Imagina la escena: un día cualquiera, paseando por un bosque inglés de Walkden, Salford, con los peques en plena ‘caza de bichos’ (una tradición muy de aquí, ¿verdad?). De repente, entre la hojarasca, no te encuentras la típica mariquita o el escarabajo de turno, ¡sino cuatro caracoles del tamaño de tu mano! Esto le pasó a Laura Alston, de 37 años, y la verdad es que su reacción de «¡Oh, Dios mío, mirad el tamaño de estos!» es bastante comprensible.
Resulta que estos colosos no son unos caracoles cualquiera, sino unos Caracoles Gigantes Africanos (Achatina fulica, para los amigos más científicos). Y sí, el nombre no engaña: son africanos. ¿Qué hacían en un bosque de Inglaterra? Pues esa es la pregunta del millón, porque no solo son exóticos, sino que pueden llegar a medir hasta 20 cm y vivir una década. ¡Casi nada!
Lo más curioso es que Laura los encontró tan campantes en un táper, con lechuga fresca como si de un banquete se tratara. Claramente, alguien los había abandonado allí, lo cual, además de ser una guarrada, es un problema gordo. Estos bichejos son una especie invasora con un apetito voraz que podría arrasar con la flora local y causar un verdadero desastre ecológico. Por si fuera poco, pueden ser portadores del gusano pulmonar de rata, que, para nuestra desgracia, puede causar meningitis en humanos. ¡Un combo explosivo!

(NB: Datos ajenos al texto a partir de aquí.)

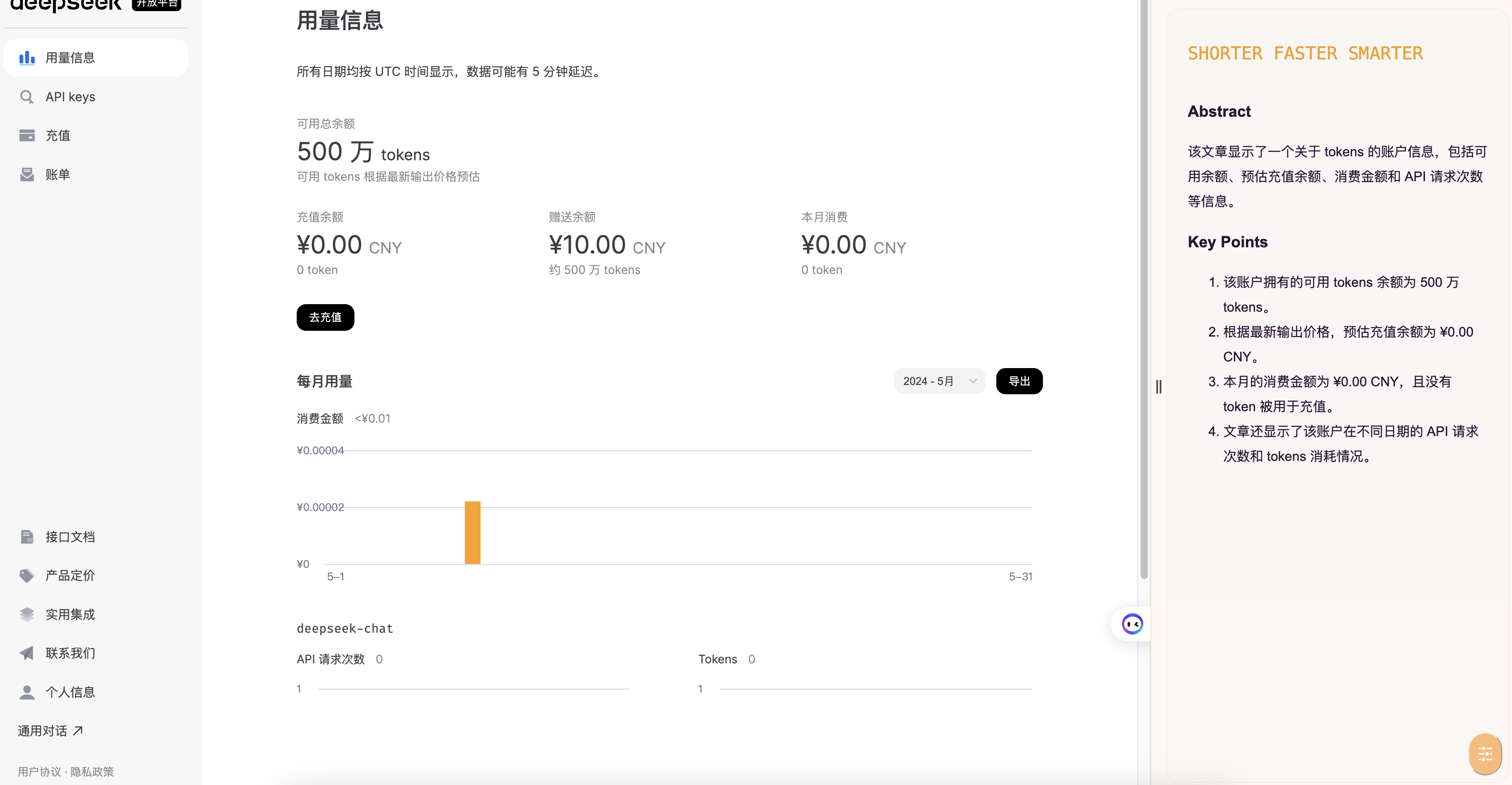This screenshot has width=1512, height=785.
Task: Click the magnifier icon beside API keys
Action: coord(27,97)
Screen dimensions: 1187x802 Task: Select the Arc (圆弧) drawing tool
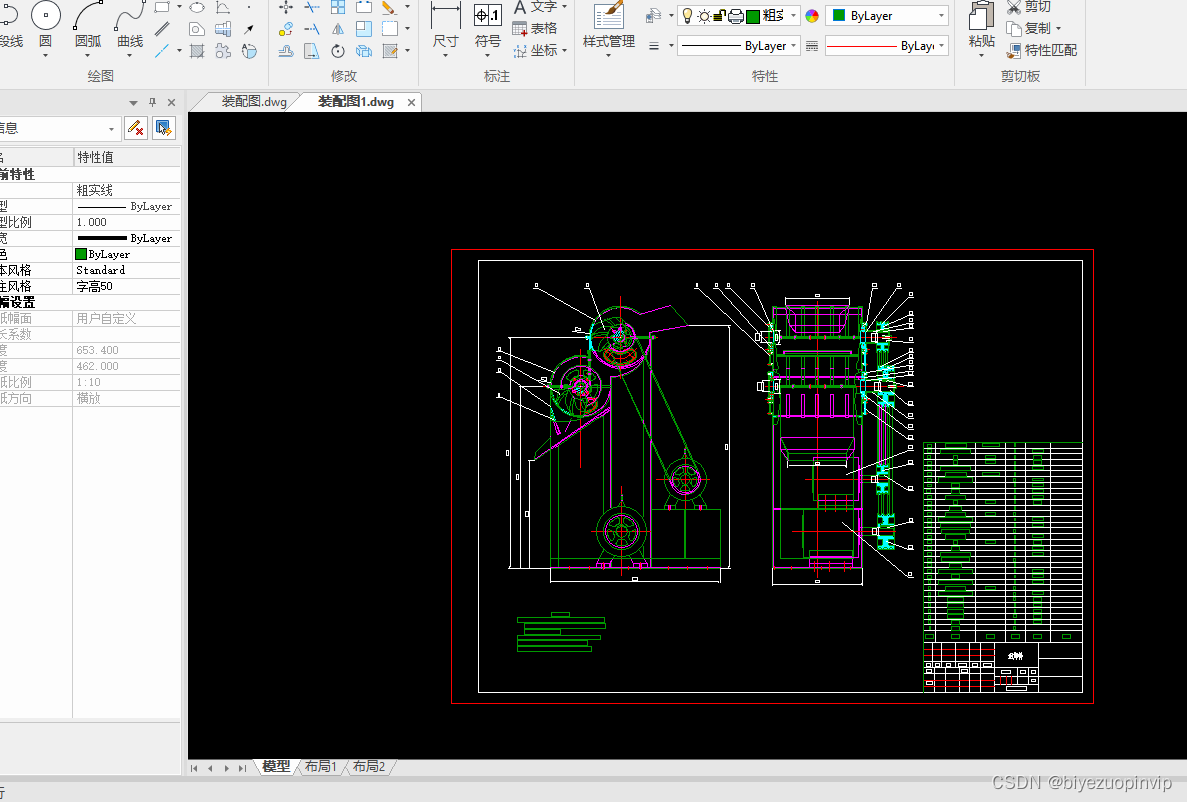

Ante semejante hallazgo, Laura se puso manos a la obra. Intentó contactar con la RSPCA (la protectora de animales de aquí), pero no pudieron atenderla inmediatamente. Luego, tocó la puerta de veterinarios y tiendas de animales, pero la respuesta era la misma: contacta con la RSPCA o con algún rescate de animales exóticos. Desesperada y con cuatro monstruos babosos en casa, Laura recurrió a la sabiduría popular: ¡Facebook!
Y bendito sea el poder de las redes sociales. Una heroína local, Sarah, de ‘Snails and Slugs UK’ (sí, hay un grupo para todo), apareció al rescate. Sarah, una experta en estos moluscos de talla XXL, se ofreció a darles un hogar adecuado. ¡Crisis resuelta!
Así que, sin más dilación, estos cuatro gigantones tienen ahora una segunda oportunidad y, lo más importante, ¡nombres! Atentos: se llaman Larry, Harry, Barry y Gary. Un aplauso para la originalidad, por favor. Ahora vivirán felices y babosos bajo el cuidado de Sarah, lejos de causar estragos en el delicado ecosistema británico y, sobre todo, lejos de poner en peligro a nadie con sus ‘secretos’ parásitos.
La moraleja de esta historia, según la RSPCA (que finalmente sí se pronunció), es clara: si te encuentras con uno de estos, no lo toques sin guantes y, por favor, ¡no los liberes en la naturaleza! Estos caracoles, además de ser hermafroditas y poner cientos de huevos, son un riesgo. Así que, aunque sean bonitos a su manera y tengan nombres molones, es mejor dejarlos en manos expertas. ¡Y que vivan Larry, Harry, Barry y Gary en su nuevo palacio de lechuga!